A Jesús se le acercaban para oírle los pecadores y los recaudadores de impuestos, es decir, lo peor. Los fariseos murmuraban, pero Él les daba cariño y comía con ellos.

En la Unión de Hermandades de Séforis había dos cofradías en el mismo templo. Una era de negro, seria. Ni hablaba, ni se le oía. Tenía un paso muy viejo y espartano que montaban, con dos cardos borriqueros, el día antes de la procesión. Aunque no contaba con muchos hermanos, ayudaban abnegadamente en el archivo parroquial y eran activos colaboradores de la Cáritas.

La otra cofradía era una verbena. Multitudinaria a ratos y escandalosa siempre. Organizaban actos piadosos que invadían el templo y lo convertían en una auténtica feria, y no de las litúrgicas. Gozaban de un buen patrimonio que renovaban permanentemente. Se hacían acompañar de las mejores bandas musicales del momento. Era sabido que no se podía contar con ellos para ninguna actividad religiosa, formativa o asistencial. Ni siquiera ayudaban para tapar las goteras de un viejo templo que se resistía a claudicar. Pero tenía su gracia…

Un buen día, esta cofradía alegre y dicharachera, harta de goteras, gozosa de su poderío y ávida de independencia buscó el solar preciso y labró su santuario. De su antiguo templo arrancó hasta el altar y, antes de irse, sus hermanos sacudieron las sandalias como recomendara el Señor. La otra cofradía estoica siempre lo vio como un desaire y una jugarreta.

Pasaron los años y, en una Semana Santa de estas que llueve a manta y cántaros, la alegre cofradía se vio envuelta en un diluvio justo frente a su antigua sede. La puerta de aquella iglesia se apareció como el Templo de Salomón y, bajo un aguacero inenarrable, el Diputado Mayor de Gobierno golpeó las aldabas suplicando asilo pluvial.
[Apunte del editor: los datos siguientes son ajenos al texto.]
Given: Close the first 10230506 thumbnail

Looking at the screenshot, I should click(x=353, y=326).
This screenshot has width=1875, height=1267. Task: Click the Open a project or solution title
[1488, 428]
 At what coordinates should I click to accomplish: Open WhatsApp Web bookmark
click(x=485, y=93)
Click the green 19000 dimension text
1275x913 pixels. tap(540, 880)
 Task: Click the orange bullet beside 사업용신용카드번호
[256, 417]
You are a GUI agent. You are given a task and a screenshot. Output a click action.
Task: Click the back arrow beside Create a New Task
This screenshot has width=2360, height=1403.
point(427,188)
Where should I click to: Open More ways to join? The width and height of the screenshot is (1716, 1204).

El encargado del Templo que los había visto llegar -sobre los pies-, a sones de 'Reina de San Román', en lo peor de la mojada, hizo oídos sordos. No salió corriendo a recibirlos, ni los besó efusivamente. Tampoco buscó el novillo cebado ni preparó vianda alguna. El Hermano Mayor de la otra cofradía aburrida que estaba preparando la Pascua le espetó: ¿Ahora va a entrar esta recua alterando la paz del templo?. El encargado dijo: Llevas razón. Esta hermandad se fue llevándose lo suyo, sin importarle las goteras de la Iglesia, desmontando el altar y sacudiéndose las sandalias. Se han echado a la calle sabiendo que podía llover y ahora quieren desorganizarnos la casa.

Además, si los dejara entrar se habrían de ir en cuanto yo lo diga. Y si está lloviendo, cuando yo lo diga también. Habrían de limpiarlo todo, pero todo, todo. Y pagar las horas extras de los acólitos, sochantres y sacristanes. Deberán poner vigilancia privada para los enseres, porque no nos vamos a responsabilizar de ellos.

Cuando todo ello hubo pensado y dispuesto estuvo a reclamarlo, quiso el buen Dios que la tormenta cesara y una claridad celeste se abrió paso. El Diputado soltando la aldaba volvió la cara a la Santísima Virgen, mientras el Fiscal mandaba interpretar Virgen de las Aguas. La cofradía se dio media vuelta y marchó heroica a su Templo.